* PROVIDED PASSAGE
....
B. If shares of the Trust are eligible for exchange
with shares of any other investment company, the T/A, in
accordance with the then current prospectus and statement of
additional information and exchange rules of the Trust and such
other investment company, or such other investment company's
transfer agent, shall review and approve all exchange requests
and shall, on behalf of the Trust's shareholders, process such
approved exchange requests.
C. The T/A shall notify the Trust and the Custodian
on each business day of the amount of cash required to meet
payments made pursuant to the provisions of this Paragraph 11,
and, on the basis of such notice, the Trust shall instruct the
Custodian to make available from time to time sufficient funds
therefor in the appropriate account of the Trust. Procedures for
effecting redemption orders accepted from shareholders or dealers
of record by telephone or other methods shall be established by
mutual agreement between the T/A and the Trust consistent with
the then current prospectus and statement of additional
information.
D. The authority of the T/A to perform its
responsibilities under Xxxxxxxxx 0, Xxxxxxxxx 9 and this
Paragraph 11 shall be suspended upon receipt of notification by
it of the suspension of the determination of the Trust's net
asset value.
12. AUTOMATIC WITHDRAWAL PLANS.
The T/A will process automatic withdrawal orders
pursuant to the provisions of the withdrawal plans duly executed
by shareholders and the current prospectus and statement of
additional information of the Trust. Payments upon such
withdrawal order shall be made by the T/A from the appropriate
account maintained by the Trust with the Custodian on
approximately the last business day of each month in which a
payment has been requested, and the T/A will withdraw from a
shareholder's account and present for repurchase or redemption as
many shares as shall be sufficient to make such withdrawal
payment pursuant to the provisions of the shareholder's
withdrawal plan and the current prospectus and statement of
additional information of the Trust. From time to time on new
automatic withdrawal plans a check for payment date already past
may be issued upon request by the shareholder.
13. WIRE-ORDER PURCHASES.
The T/A will send written confirmations to the
dealers of record containing all details of the wire-order
purchases placed by each such dealer by the close of business on
the business day following receipt of such orders by the T/A.
....
* SUPPLIED DATA
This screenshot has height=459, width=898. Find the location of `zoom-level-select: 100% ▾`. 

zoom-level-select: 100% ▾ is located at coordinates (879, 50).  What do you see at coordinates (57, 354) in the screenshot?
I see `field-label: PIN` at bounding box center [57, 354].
....
* WHAT YOU NEED TO DO
- A) Answer these questions using the transfer agent agreement:
(i) On approximately what day are payments on automatic withdrawal orders made?
(ii) How are procedures for redemption orders taken by telephone to be established?
(iii) To whom does the T/A send written confirmations of wire-order purchases?
- B) From the transfer agent agreement, repeat the passage that begins at the words "D. The authority" and stops after the words "asset value.".
- C) Continue the transfer agent agreement from the point where it stops.
The lines above have no connection to the transfer agent agreement.

* ANSWERS TO THE EXERCISE
- A)
(i) On approximately the last business day of each month in which a payment has been requested.
(ii) By mutual agreement between the T/A and the Trust, consistent with the then current prospectus and statement of additional information.
(iii) To the dealers of record.

- B)
D. The authority of the T/A to perform its
responsibilities under Xxxxxxxxx 0, Xxxxxxxxx 9 and this
Paragraph 11 shall be suspended upon receipt of notification by
it of the suspension of the determination of the Trust's net
asset value.

- C)
Upon receipt of any check drawn or endorsed to the Trust (or the
T/A, as agent) or otherwise identified as being payment of an
outstanding wire-order, the T/A will stamp said check with the
date of its receipt and deposit the amount represented by such
check to the T/A's deposit accounts maintained with the
Custodian. The T/A will cause the Custodian to transfer federal
funds in an amount equal to the net asset value of the shares so
purchased to the Trust's account with the Custodian, and will
notify the Trust before noon of each business day of the total
amount deposited in the Trust's deposit accounts, and in the
event that payment for a purchase order is not received by the
T/A or the Custodian on the tenth business day following receipt
of the order, prepare an NASD "notice of failure of dealer to
make payment."
14. OTHER PLANS.
The T/A will process such group programs and other
plans or programs for investing in shares of the Trust as are now
provided for in the Trust's current prospectus and statement of
additional information and will act as plan agent for
shareholders pursuant to the terms of such plans and programs
duly executed by such shareholders.
15. RECORDKEEPING AND OTHER INFORMATION.
The T/A shall create and maintain all records
required by applicable laws, rules and regulations, including but
not limited to records required by Section 31(a) of the 1940 Act
and the rules thereunder, as the same may be amended from time to
time, pertaining to the various functions performed by it and not
otherwise created and maintained by another party pursuant to
contract with PRAGMA or the Trust. All such records shall be
the property of the Trust at all times and shall be available for
inspection and use by the Trust. Where applicable, such records
shall be maintained by the T/A for the periods and in the places
required by Rule 31a-2 under the 1940 Act. The retention of such
records shall be at the expense of PRAGMA. The T/A shall make
available during regular business hours all records and other
data created for inspection by the Trust, PRAGMA, its agents, or
any regulatory agency having authority over the Trust.
16. BOOKS AND RECORDS.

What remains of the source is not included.